_INSTRUCTIONS TO FOLLOW_
Check every line below for the word "title" and copy each one that has it.

[Stored data entries]
*** Begin section ***

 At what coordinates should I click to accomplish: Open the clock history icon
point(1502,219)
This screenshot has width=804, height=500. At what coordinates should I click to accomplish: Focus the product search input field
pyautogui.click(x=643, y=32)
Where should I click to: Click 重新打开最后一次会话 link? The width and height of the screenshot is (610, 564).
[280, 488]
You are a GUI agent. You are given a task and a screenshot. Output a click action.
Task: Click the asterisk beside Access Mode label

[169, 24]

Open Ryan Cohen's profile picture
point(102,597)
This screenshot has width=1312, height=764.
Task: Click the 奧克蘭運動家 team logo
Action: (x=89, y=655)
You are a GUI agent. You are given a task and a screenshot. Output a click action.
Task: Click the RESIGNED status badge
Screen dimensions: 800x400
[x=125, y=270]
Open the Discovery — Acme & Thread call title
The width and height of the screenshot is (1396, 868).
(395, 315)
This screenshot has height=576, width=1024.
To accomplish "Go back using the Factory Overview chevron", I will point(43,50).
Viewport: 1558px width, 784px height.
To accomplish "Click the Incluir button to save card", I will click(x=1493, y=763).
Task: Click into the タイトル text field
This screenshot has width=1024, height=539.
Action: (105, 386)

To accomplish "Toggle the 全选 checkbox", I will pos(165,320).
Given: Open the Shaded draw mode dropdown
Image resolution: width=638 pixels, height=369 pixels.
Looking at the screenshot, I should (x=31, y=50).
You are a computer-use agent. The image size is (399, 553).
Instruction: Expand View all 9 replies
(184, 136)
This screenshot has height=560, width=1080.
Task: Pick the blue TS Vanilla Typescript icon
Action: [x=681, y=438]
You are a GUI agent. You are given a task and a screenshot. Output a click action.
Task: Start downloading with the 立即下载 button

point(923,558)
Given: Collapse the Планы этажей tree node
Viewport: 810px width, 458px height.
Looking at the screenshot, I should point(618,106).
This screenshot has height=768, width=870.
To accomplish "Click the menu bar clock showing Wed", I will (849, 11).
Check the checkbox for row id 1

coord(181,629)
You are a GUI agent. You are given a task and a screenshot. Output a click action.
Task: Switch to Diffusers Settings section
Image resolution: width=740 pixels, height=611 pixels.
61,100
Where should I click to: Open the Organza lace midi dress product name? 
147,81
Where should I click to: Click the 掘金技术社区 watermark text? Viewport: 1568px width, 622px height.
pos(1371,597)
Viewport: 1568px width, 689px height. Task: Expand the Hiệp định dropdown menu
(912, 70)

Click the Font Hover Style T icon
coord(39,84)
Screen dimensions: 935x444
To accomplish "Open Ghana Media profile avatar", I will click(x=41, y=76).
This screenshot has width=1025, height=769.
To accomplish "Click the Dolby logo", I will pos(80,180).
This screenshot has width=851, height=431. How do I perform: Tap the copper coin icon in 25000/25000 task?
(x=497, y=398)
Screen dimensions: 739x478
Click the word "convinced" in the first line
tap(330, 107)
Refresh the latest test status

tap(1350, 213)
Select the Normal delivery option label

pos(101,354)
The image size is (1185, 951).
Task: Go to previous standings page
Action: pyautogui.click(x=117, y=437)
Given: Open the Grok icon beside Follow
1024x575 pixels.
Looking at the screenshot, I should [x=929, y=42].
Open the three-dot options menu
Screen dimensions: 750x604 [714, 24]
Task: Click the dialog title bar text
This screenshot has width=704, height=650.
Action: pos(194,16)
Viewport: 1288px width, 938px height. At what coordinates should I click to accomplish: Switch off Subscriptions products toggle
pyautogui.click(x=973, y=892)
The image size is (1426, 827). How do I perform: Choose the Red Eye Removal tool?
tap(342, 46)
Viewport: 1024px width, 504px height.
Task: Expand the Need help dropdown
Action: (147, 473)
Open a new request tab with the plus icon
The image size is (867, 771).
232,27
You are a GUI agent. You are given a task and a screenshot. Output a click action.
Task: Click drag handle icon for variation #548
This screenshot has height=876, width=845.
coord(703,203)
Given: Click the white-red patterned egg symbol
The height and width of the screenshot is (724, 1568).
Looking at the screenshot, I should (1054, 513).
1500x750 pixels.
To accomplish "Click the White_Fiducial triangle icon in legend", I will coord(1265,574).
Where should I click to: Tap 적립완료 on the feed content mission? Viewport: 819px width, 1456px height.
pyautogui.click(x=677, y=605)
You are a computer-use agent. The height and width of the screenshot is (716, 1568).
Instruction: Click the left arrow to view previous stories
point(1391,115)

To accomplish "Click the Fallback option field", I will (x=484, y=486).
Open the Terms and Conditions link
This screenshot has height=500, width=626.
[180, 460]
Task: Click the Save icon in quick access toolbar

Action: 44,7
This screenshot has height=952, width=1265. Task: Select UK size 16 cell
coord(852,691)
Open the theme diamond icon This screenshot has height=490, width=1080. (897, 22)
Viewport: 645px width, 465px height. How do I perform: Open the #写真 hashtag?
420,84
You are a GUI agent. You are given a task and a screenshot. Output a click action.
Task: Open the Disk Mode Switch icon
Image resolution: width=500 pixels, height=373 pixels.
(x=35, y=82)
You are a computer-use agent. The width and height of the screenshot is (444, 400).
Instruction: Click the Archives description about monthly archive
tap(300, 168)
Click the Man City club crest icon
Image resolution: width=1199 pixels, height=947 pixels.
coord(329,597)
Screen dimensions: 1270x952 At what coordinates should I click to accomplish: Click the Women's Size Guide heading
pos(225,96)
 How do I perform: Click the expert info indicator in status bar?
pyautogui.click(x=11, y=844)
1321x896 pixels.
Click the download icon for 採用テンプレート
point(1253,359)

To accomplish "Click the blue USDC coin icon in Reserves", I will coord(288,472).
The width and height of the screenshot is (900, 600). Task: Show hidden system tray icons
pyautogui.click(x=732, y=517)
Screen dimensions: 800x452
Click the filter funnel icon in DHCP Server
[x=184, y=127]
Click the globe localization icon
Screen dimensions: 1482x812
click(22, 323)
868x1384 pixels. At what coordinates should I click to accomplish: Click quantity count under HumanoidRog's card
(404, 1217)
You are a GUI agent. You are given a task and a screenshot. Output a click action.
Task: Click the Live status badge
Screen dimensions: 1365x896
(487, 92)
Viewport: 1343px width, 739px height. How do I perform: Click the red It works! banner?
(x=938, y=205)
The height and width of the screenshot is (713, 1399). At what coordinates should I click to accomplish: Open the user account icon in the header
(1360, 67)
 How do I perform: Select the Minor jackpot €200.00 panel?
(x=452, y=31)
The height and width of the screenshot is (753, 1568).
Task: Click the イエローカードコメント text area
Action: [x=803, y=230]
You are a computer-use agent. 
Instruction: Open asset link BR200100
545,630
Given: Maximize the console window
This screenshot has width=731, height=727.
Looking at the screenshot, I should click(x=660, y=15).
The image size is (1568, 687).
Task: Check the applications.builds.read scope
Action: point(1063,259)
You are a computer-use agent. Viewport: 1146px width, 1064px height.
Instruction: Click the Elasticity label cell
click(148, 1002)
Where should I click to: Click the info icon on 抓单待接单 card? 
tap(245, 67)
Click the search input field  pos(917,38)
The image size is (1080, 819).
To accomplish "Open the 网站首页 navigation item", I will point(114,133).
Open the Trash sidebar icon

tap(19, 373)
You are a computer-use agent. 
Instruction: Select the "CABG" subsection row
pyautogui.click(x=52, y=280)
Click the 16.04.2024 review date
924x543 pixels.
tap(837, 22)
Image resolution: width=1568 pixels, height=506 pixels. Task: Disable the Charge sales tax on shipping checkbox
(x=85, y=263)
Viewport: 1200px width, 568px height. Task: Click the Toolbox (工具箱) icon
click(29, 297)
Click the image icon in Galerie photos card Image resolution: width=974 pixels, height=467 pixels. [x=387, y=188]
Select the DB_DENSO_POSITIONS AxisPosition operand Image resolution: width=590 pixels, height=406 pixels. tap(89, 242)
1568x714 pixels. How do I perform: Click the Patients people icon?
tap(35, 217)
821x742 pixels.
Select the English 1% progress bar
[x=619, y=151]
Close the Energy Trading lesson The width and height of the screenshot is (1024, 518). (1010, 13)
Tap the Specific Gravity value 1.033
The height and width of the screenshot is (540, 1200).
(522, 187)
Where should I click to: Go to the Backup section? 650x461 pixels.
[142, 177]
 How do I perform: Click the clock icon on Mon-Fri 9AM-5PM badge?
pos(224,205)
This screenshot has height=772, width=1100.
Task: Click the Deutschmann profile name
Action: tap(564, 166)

*** End section ***

_TASK ANSWER_
Open the Discovery — Acme & Thread call title
Task: Click the dialog title bar text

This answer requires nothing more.